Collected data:
-----
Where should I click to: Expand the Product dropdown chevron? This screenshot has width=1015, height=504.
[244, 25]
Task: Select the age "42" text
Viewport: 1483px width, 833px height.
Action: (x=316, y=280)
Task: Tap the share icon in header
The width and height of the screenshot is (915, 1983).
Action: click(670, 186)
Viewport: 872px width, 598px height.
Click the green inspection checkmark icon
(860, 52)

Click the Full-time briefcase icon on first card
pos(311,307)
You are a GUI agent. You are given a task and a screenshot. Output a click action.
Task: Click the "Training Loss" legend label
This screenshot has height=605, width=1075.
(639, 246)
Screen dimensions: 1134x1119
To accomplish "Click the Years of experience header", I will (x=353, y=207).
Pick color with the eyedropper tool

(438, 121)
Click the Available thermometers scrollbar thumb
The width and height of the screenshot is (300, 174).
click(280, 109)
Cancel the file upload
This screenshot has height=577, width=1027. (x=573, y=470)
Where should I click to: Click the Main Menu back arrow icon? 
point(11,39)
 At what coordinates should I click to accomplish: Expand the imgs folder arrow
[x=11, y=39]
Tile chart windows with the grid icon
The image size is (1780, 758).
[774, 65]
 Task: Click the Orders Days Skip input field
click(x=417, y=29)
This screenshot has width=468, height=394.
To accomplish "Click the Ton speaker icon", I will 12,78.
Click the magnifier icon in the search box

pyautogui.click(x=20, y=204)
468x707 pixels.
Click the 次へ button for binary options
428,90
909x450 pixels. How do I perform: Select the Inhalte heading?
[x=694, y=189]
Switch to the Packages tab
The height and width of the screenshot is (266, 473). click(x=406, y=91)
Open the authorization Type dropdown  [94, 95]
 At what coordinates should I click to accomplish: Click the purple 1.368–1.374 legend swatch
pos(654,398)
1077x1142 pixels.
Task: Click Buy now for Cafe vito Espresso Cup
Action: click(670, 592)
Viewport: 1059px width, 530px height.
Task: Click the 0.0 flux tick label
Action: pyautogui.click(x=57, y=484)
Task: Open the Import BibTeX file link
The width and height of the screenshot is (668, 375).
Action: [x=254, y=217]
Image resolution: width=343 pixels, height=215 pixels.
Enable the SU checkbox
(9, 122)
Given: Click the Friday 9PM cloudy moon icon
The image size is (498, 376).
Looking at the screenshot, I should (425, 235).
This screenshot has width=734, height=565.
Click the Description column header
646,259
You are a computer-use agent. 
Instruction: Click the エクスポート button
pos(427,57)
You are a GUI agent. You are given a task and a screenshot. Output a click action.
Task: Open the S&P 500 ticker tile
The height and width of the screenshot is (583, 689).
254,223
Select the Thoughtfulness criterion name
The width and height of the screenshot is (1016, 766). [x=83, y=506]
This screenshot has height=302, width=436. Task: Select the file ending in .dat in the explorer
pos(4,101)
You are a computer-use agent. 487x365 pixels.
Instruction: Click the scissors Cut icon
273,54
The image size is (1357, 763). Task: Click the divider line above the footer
-----
Output exactly what runs from the line with "Where should I click to: Click" to the final line above, both lines included, and nothing else.

Reply to the exercise:
Where should I click to: Click the Main Menu back arrow icon? 
point(11,39)
 At what coordinates should I click to accomplish: Expand the imgs folder arrow
[x=11, y=39]
Tile chart windows with the grid icon
The image size is (1780, 758).
[774, 65]
 Task: Click the Orders Days Skip input field
click(x=417, y=29)
This screenshot has width=468, height=394.
To accomplish "Click the Ton speaker icon", I will 12,78.
Click the magnifier icon in the search box

pyautogui.click(x=20, y=204)
468x707 pixels.
Click the 次へ button for binary options
428,90
909x450 pixels. How do I perform: Select the Inhalte heading?
[x=694, y=189]
Switch to the Packages tab
The height and width of the screenshot is (266, 473). click(x=406, y=91)
Open the authorization Type dropdown  [94, 95]
 At what coordinates should I click to accomplish: Click the purple 1.368–1.374 legend swatch
pos(654,398)
1077x1142 pixels.
Task: Click Buy now for Cafe vito Espresso Cup
Action: click(670, 592)
Viewport: 1059px width, 530px height.
Task: Click the 0.0 flux tick label
Action: pyautogui.click(x=57, y=484)
Task: Open the Import BibTeX file link
The width and height of the screenshot is (668, 375).
Action: [x=254, y=217]
Image resolution: width=343 pixels, height=215 pixels.
Enable the SU checkbox
(9, 122)
Given: Click the Friday 9PM cloudy moon icon
The image size is (498, 376).
Looking at the screenshot, I should (425, 235).
This screenshot has width=734, height=565.
Click the Description column header
646,259
You are a computer-use agent. 
Instruction: Click the エクスポート button
pos(427,57)
You are a GUI agent. You are given a task and a screenshot. Output a click action.
Task: Open the S&P 500 ticker tile
The height and width of the screenshot is (583, 689).
254,223
Select the Thoughtfulness criterion name
The width and height of the screenshot is (1016, 766). [x=83, y=506]
This screenshot has height=302, width=436. Task: Select the file ending in .dat in the explorer
pos(4,101)
You are a computer-use agent. 487x365 pixels.
Instruction: Click the scissors Cut icon
273,54
The image size is (1357, 763). Task: Click the divider line above the footer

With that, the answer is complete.